*** Opening Quoted passage ***

18/12/2014
Judging from Wednesday's vote in the Greek parliament, Prime Minister Antonis Samaras may not get the mandate he wants to keep economic austerity measures in place and avoid defaulting on the country's debt. His would be the responsible path, but it's easy enough to see why Greeks wouldn't want to follow it.
The dispute is haunting international investors again because the European Union in general, and Germany in particular, refuses to write off any part of Greece's sovereign debt. Yet, as most economists acknowledge, the country can never emerge from under its current debt pile -- now close to 180 percent of gross domestic product. And the prospect of endless years of austerity spent in the attempt is political poison.

*** Closing Quoted passage ***
*** Opening Provided records ***

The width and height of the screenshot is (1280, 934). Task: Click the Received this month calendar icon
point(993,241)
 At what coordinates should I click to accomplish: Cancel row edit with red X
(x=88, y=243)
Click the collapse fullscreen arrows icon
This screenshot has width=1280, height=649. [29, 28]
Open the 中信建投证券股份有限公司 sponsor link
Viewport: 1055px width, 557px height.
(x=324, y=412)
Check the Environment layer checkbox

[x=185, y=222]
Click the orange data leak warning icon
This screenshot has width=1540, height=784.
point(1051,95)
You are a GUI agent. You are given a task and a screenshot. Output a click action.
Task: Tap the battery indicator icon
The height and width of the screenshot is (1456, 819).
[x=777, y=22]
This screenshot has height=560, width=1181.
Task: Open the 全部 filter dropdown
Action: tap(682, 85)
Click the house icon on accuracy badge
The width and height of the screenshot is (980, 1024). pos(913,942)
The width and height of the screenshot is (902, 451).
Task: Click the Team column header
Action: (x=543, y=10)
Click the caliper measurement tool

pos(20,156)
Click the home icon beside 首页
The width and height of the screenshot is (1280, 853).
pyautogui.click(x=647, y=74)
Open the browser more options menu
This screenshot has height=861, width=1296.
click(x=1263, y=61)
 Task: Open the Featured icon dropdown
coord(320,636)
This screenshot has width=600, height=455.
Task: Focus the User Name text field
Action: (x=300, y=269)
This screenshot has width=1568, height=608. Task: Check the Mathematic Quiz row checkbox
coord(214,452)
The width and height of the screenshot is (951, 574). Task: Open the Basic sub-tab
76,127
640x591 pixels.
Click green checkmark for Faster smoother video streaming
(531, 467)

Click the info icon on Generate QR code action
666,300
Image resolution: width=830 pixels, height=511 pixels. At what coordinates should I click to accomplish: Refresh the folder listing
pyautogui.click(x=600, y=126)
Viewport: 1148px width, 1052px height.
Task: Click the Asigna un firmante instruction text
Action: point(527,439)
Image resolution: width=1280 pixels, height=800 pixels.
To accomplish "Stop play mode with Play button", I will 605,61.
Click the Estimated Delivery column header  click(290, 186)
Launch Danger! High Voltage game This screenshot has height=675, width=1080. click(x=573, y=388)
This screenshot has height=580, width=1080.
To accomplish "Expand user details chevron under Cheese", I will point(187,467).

*** Closing Provided records ***

*Task set:*
[1] In the commentary on Greece's debt, roughly how large is the country's debt pile relative to its gross domestic product?
[2] Transcribe the commentary on Greece's debt from "The dispute is" to "is political poison.".
[3] Continue the commentary on Greece's debt from its last sentence.

*Numbered answers:*
[1] Close to 180 percent of gross domestic product.

[2]
The dispute is haunting international investors again because the European Union in general, and Germany in particular, refuses to write off any part of Greece's sovereign debt. Yet, as most economists acknowledge, the country can never emerge from under its current debt pile -- now close to 180 percent of gross domestic product. And the prospect of endless years of austerity spent in the attempt is political poison.

[3]
Samaras brought forward Wednesday's vote for a new president, the first of three, as a vote of confidence. He is essentially daring members of parliament to reject his candidate, Stavros Dimas, because that would force new parliamentary elections -- elections that the anti-austerity, neo-Marxist Syriza coalition might win. Judging by this first vote, in which Dimas secured just 160 votes, it's going to be an uphill struggle. To win in the third round later this month, Dimas will need 180 votes.
Greece, Europe and the bond markets have been on this brink before. Yet each time the circumstances are a little different.
For one thing, after six years of austerity policies mandated by the bailout agreement -- which have shrunk output and real wages by a fifth -- the country is now exhausted. The Greek economy may be growing again, but 1 in 4 Greeks are still out of work, and more than 70 percent of them are long-term unemployed.
Those are just numbers, of course, and Greece had certainly been living beyond its means. But what has austerity meant for ordinary Greeks? For one thing, they have gone without adequate health care. Budget cuts have slashed state spending on health by a quarter, and on mental health, in particular, by half. Suicides have risen by 45 percent. HIV infections have increased 10-fold (as needle and condom programs have been reduced). And malaria has returned after 40 years (with spraying programs decreased).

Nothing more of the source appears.